Sander Verheijen's Book To Die For - Wicker by Kevin Guilfoile


Sander Verheijen (1974) is the chief editor and founder of Crimezone.nl, the number one review and reader’s site for Crime Fiction & thrillers in The Netherlands and Belgium.  The site started in 2002. He left the thriller site in 2005 and worked several years as an editor for crime fiction and later on as a marketing manager at large publishing houses (2005-2010) and started his own graphical design studio.  In 2010, he returned to Crimezone.nl as chief editor and reviewer.  Verheijen has interviewed a large number of national and international crime writers, designed many book covers and works as a columnist for a Dutch men’s magazine.

When I was asked to name that one book to die for, I knew I would suffer some nights thinking about it.  I am a huge fan of the genre for almost 25 years, and working “in it” for the last ten.  Of course, I read many, many thrillers, but to make such a decision was hard.

One book to die for.  I could easily say “Presumed Innocent” by Scott Turow and “The Wire in the Blood” or “A Place of Execution” by Val McDermid, and of course Harlan Coben’s “Tell no one” or “Gone for Good”.  They would all end high in my personal list of books to die for.  If there was a list...  Not one.
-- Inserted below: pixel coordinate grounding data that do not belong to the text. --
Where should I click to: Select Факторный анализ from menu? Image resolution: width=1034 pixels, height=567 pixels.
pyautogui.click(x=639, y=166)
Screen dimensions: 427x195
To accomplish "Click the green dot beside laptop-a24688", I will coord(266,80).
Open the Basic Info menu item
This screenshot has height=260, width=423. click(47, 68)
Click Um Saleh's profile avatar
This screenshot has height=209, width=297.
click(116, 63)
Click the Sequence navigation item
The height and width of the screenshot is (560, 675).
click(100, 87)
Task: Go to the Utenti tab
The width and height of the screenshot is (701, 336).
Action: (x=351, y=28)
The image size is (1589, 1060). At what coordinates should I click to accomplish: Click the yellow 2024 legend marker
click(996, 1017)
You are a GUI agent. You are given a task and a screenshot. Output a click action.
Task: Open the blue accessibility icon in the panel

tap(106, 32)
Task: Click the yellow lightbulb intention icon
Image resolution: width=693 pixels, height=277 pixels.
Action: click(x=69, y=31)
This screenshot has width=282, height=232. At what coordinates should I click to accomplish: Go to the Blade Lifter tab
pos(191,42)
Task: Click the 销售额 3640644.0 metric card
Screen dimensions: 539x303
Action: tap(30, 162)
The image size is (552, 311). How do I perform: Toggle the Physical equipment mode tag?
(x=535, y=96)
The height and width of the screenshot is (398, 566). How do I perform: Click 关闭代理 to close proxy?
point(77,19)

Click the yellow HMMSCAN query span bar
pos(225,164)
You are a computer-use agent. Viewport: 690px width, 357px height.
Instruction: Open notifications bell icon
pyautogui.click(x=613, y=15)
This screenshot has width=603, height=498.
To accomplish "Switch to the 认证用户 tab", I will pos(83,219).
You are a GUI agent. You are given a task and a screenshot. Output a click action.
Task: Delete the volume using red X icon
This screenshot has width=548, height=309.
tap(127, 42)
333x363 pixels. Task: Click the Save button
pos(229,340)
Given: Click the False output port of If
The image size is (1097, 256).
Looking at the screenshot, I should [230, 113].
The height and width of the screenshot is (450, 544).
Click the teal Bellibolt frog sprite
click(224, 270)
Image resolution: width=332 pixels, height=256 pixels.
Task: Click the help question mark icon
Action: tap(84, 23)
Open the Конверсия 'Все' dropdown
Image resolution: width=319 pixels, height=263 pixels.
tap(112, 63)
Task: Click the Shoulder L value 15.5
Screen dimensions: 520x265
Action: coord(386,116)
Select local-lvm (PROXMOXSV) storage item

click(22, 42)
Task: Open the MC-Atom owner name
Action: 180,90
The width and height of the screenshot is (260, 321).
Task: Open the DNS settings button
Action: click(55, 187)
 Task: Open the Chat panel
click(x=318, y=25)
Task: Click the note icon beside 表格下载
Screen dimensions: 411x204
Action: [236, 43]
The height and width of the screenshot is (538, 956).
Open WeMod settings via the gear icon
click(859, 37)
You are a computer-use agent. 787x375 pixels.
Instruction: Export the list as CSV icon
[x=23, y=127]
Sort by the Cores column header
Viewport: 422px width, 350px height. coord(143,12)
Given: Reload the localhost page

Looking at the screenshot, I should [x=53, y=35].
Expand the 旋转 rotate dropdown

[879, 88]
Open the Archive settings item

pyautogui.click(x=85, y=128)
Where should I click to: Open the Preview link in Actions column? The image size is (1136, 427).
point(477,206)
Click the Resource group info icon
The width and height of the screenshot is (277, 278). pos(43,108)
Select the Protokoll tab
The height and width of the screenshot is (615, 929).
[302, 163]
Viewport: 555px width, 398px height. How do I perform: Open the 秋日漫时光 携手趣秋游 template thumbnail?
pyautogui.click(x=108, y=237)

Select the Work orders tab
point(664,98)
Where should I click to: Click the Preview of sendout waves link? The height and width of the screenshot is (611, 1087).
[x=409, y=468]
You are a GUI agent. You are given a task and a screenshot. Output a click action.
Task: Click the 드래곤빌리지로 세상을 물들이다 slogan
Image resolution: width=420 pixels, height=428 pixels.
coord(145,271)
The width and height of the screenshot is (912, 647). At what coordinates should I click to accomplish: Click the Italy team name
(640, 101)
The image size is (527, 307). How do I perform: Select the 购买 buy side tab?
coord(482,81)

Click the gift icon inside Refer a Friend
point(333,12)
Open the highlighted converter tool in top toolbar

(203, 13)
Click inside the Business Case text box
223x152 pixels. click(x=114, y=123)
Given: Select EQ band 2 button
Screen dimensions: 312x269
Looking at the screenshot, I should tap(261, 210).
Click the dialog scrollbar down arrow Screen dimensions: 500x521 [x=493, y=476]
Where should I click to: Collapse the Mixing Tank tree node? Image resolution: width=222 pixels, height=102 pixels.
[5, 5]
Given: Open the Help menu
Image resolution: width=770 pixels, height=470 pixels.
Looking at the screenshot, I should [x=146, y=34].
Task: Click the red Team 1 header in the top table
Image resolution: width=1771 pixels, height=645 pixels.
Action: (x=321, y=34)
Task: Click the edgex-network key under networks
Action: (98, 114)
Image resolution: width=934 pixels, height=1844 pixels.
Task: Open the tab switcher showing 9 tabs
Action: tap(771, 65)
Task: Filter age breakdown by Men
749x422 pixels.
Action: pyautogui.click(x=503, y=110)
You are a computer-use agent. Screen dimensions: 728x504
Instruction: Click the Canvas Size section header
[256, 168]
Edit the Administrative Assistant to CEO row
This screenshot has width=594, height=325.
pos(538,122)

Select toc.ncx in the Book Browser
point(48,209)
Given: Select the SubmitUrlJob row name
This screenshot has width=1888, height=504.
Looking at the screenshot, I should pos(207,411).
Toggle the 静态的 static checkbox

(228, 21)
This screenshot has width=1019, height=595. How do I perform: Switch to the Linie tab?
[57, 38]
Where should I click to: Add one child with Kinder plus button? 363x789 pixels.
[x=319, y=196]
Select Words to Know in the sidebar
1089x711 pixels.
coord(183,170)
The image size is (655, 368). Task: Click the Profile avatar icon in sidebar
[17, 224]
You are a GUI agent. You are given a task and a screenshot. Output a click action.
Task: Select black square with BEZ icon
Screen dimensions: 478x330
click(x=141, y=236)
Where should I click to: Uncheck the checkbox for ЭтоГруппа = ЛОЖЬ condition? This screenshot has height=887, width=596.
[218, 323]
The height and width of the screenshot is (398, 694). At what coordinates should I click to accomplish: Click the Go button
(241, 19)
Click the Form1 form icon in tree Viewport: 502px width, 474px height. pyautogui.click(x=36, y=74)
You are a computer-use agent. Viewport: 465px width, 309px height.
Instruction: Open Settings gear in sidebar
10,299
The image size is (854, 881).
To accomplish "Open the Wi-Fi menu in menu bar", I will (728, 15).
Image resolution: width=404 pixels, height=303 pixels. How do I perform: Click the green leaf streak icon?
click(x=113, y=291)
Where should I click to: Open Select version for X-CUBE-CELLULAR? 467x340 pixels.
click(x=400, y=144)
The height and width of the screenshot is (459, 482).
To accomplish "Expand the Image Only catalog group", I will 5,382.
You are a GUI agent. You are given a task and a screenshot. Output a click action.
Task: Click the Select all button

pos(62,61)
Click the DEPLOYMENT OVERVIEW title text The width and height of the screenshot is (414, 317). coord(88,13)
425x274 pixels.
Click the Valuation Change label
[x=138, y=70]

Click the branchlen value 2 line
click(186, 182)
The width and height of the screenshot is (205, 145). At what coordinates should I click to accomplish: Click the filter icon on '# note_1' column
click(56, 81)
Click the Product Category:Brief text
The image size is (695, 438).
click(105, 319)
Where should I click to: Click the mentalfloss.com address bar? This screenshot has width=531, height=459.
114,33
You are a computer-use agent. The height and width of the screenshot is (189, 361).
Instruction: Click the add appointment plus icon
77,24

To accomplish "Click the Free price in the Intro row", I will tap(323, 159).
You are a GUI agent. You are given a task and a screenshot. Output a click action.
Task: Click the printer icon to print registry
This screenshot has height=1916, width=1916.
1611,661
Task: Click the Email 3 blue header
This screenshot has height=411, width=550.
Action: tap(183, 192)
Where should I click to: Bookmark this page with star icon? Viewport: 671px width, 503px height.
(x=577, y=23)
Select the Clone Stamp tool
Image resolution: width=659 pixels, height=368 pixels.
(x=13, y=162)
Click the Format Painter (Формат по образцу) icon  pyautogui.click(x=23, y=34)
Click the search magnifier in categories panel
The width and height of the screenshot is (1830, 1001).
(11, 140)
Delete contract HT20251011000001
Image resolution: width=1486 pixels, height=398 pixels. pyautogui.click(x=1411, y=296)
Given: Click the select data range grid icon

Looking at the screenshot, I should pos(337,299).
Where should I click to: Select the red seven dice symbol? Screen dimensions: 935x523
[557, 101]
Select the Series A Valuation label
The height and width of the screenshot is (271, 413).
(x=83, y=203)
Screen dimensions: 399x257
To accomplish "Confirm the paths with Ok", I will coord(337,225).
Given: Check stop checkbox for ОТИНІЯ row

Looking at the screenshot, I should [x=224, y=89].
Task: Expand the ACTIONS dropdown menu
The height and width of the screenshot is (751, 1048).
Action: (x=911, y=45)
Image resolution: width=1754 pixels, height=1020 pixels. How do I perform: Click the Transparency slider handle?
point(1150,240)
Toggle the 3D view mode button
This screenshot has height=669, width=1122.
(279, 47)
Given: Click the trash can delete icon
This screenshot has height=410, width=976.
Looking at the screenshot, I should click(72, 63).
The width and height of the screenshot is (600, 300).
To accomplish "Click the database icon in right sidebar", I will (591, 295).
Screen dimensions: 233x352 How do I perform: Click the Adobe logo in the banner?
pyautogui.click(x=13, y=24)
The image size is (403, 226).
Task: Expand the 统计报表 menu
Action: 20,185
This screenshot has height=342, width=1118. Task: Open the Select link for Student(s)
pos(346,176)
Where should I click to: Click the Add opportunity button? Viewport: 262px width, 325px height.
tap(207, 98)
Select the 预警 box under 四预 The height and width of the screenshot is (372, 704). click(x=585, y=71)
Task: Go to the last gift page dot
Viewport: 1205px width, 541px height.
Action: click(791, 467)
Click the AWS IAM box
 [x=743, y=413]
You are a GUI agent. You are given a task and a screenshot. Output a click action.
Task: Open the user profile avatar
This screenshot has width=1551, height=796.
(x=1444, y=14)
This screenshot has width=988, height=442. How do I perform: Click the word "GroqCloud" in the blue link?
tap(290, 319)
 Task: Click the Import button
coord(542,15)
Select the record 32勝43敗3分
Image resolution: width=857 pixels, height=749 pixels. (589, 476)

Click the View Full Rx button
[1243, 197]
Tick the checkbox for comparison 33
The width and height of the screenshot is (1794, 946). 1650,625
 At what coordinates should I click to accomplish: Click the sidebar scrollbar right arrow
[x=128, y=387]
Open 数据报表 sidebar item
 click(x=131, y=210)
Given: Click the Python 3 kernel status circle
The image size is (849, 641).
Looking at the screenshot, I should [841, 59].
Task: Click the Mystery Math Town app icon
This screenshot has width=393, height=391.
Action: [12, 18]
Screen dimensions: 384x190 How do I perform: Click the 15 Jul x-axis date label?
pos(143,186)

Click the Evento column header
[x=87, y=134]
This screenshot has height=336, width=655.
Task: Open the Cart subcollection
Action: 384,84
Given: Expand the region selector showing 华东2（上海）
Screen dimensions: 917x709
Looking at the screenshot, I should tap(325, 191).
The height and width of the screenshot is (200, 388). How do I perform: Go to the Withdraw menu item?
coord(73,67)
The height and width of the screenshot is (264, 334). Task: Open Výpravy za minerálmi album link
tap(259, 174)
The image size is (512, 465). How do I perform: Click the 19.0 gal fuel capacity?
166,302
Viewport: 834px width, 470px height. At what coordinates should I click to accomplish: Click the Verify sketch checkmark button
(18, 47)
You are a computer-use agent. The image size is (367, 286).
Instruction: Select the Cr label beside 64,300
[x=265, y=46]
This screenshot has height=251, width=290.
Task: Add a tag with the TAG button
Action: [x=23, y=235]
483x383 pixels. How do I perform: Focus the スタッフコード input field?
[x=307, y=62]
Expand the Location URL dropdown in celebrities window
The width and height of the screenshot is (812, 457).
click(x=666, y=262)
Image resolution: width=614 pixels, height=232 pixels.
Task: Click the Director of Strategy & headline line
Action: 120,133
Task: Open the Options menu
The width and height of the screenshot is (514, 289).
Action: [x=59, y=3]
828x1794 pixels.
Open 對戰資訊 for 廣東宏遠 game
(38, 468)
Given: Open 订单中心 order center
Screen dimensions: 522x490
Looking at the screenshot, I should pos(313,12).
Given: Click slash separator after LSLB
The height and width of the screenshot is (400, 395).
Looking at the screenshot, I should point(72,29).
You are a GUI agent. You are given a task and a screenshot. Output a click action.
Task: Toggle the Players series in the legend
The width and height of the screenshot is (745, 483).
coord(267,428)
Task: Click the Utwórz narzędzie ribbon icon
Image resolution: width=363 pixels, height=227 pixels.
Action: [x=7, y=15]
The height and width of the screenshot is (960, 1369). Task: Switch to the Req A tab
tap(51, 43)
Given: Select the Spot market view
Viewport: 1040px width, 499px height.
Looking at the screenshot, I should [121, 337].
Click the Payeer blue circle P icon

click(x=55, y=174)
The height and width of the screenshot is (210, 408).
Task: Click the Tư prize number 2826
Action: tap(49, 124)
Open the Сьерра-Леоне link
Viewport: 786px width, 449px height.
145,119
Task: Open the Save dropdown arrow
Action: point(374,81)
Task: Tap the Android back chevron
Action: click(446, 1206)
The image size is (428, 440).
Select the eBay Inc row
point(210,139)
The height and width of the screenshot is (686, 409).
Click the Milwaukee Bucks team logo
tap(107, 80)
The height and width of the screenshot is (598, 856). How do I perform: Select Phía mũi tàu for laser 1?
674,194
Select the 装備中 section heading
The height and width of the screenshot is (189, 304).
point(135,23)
ONE book to die for, was my mission.  Just one...  That one book had to be a special one.  One you could possibly never forget, even if you wanted to.

That one book to die for me is a book that was published seven years ago by Knopf in New York.  A debut novel, written by Kevin Guilfoile, and titled “Cast of Shadows”.  In the UK, it was named “Wicker” and published by Penguin.

For me it started with that one sentence on the shiny red cover of the American hardback edition: ‘How far would you go to look into the face of your daughter’s murderer’.

It was this book on the pile on my new desk that got my immediate attention.  I had just started working as an editor for a Dutch publishing house.  It was the first book I read from an editor’s point of view, and not with the eyes of the reviewer, I had been the years before.

Wicker” begins with the heartbreaking story of Dr. Davis Moore, a fertility doctor in Chicago specialising in reproductive cloning, a controversial and closely regulated new practice.

In a time that the clinic he works for is subject on many discussions and violent and life-threatening protests, Moore’s seventeen-year-old daughter is brutally raped and murdered.  The case is investigated but never solved.  A year later, Moore retrieves her belongings from the police, and finds among them a vial containing the killer’s DNA.  Tormented by grief, Moore entertains a monstrous thought: the possibility of cloning not his daughter but the man who killed her.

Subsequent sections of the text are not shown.